On Friday, daylight in Chicago will last three seconds shorter than on Thursday, the longest period of daylight in the year, reports timeanddate.com.
Our seasonal swing
By July 21, daylight will last 1 minute and 42 seconds shorter. And so it goes, until the 15 hours, 13 minutes and 34 seconds of daylight on Thursday become the 9 hours, 7 minutes and 46 seconds of daylight on Dec. 21.
It's all because of Earth's tilt. When Earth's orbit places the northern hemisphere tilting toward the sun, it's summer in our region, says the Smithsonian Science Education Center.

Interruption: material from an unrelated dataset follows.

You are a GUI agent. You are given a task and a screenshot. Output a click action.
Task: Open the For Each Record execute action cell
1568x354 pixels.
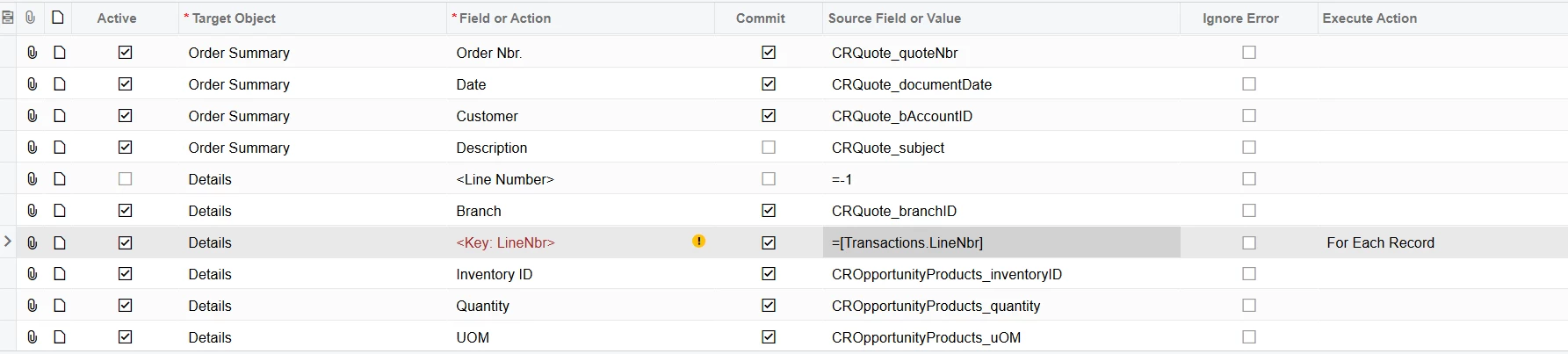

When the tilt is away from the sun, it's winter.
If you live closer to the North or South poles, the difference in daylight is more pronounced.
More sunlight than Miami
We have a leg up on the Sunshine State this time of year, as Miami gets 13 hours, 44 minutes and 58 seconds of daylight on Thursday, its longest day. Bellingham, Washington, the continental U.S.'s northernmost big city, gets 16 hours, 9 minutes and 41 seconds of daylight on Thursday. In Barrow, Alaska, the sun won't set at all in June.
So go get an ice cream because summer is fleeting, beginning on its very first day.